● Excerpted passage:
※
Child sexual exploitation in Rotherham: Ofsted and further government issues - Communities and Local Government Committee Contents

Conclusions and recommendations

Roger Stone, former Leader of Rotherham Metropolitan Borough Council

1.  Having carefully listened to, and read, Mr Stone's evidence we are clear that in the light of the findings of Professor Jay and Louise Casey, which we fully accept, the authority which he led failed to protect the children of Rotherham from organised sexual exploitation. In these circumstances as Leader—and given that he was aware of the child sexual exploitation from 2004/05 and given the culture in the Council which prevented the follow through and tackling of child sexual exploitation on the scale it was occurring in Rotherham—Mr Stone's position was wholly untenable. Therefore he had no alternative other than to resign and to apologise. (Paragraph 4)

Why did Ofsted not detect and expose Rotherham's failure to address child sexual exploitation?

2.  The first weakness in Ofsted's approach was that it relied on the appearance of, and paperwork describing, Rotherham's systems rather than the actuality. It did not effectively check the policies with practical examples that could demonstrate evidence that the policies were working. (Paragraph 13)

3.  The second weakness in Ofsted's approach was that it relied on what the officers at Rotherham told it. These officers do not appear to have passed on the concerns Risky Business raised about child sexual exploitation and Ofsted does not appear to have probed beyond what it was told and it failed to penetrate the professional jealousy and incompetence that distorted the operation of Children's Social Care in Rotherham. (Paragraph 16)

4.  The third reason is that the 'frameworks' used by Ofsted in inspections from 2007 to 2012 relied on an approach narrowly focussed on structured processes that did not include enquiry for, or into, organised child sexual exploitation. (Paragraph 18)

5.  Mr Hart's evidence leaves us with a picture of Ofsted as an organisation in 2007 and 2008, and probably later, that was culturally and operationally functioning in impenetrable silos. This regrettable situation is the fourth reason why the noticing or exposing of organised child sexual exploitation in Rotherham was hampered. (Paragraph 22)

6.  The fifth reason why Ofsted failed to notice child sexual exploitation in Rotherham is that its inspections were too short and narrowly focused. (Paragraph 24)

Changes from 2012

7.  The recent changes which Ofsted has made to the inspection regime appear to be an improvement, though the Local Government Association has voiced concern that the role of councillors in challenging within the system has been ignored. We recognise Ofsted's assurance, albeit with a caveat, that the new arrangements, which are both broader and deeper than those before 2012, should not let child sexual exploitation such as that in Rotherham, Rochdale, Oxfordshire and other places slip by undetected. We have, however, a lingering concern that Ofsted is still a reactive organisation that will only detect known problems, and that it will not be the body that identifies the next, as yet undetected, class of serious failure. (Paragraph 29)
※
● Recorded data:
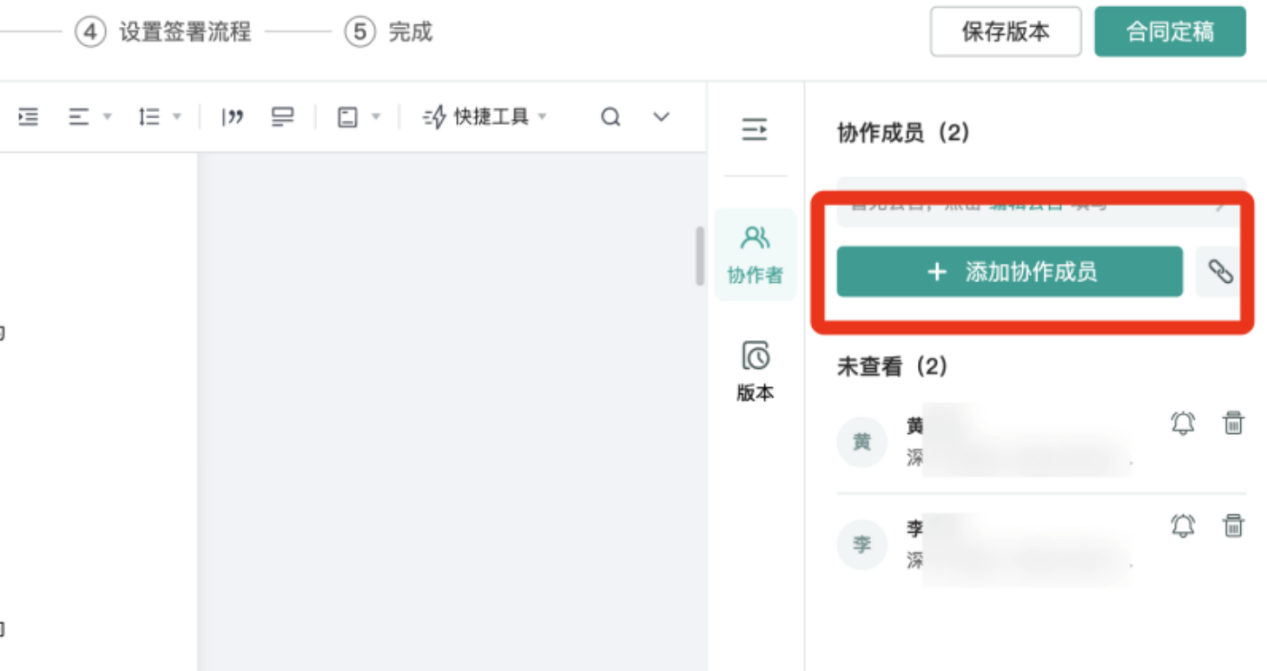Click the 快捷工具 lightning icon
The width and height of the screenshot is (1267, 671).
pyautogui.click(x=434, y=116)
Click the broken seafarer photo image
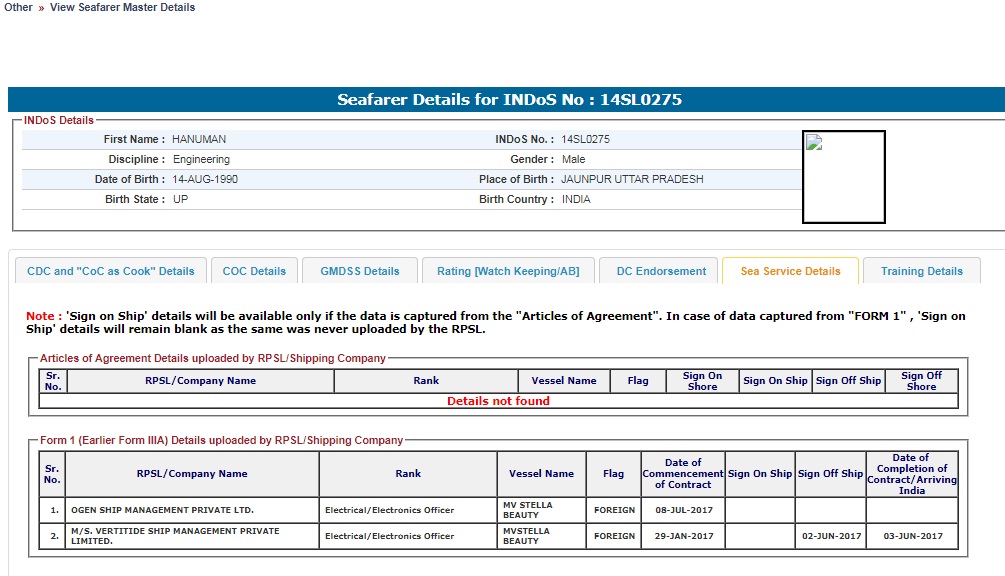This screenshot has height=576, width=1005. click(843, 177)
※
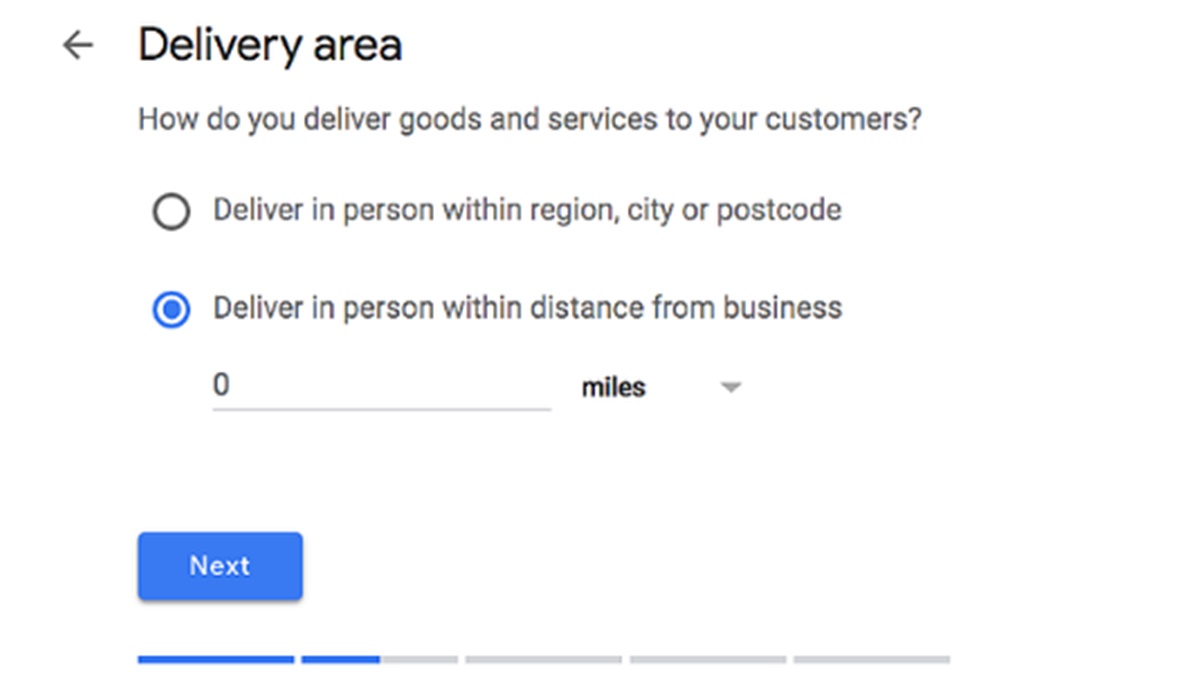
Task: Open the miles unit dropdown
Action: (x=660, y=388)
※
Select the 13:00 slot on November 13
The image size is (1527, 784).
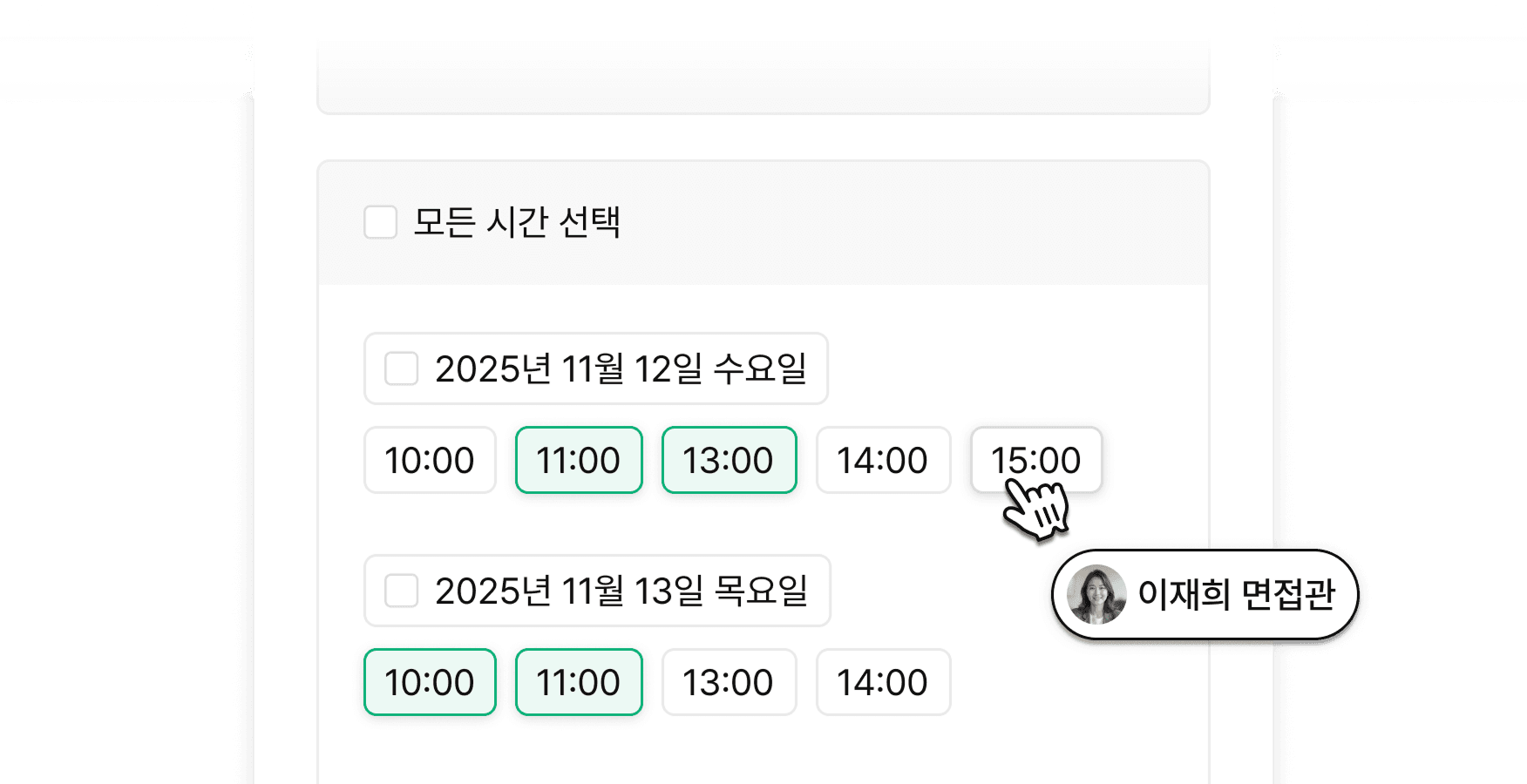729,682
※
● Work to complete: In the committee's conclusions on Rotherham, what is given as the fifth reason Ofsted failed to notice child sexual exploitation in Rotherham?

● Solution to the problem: Its inspections were too short and narrowly focused.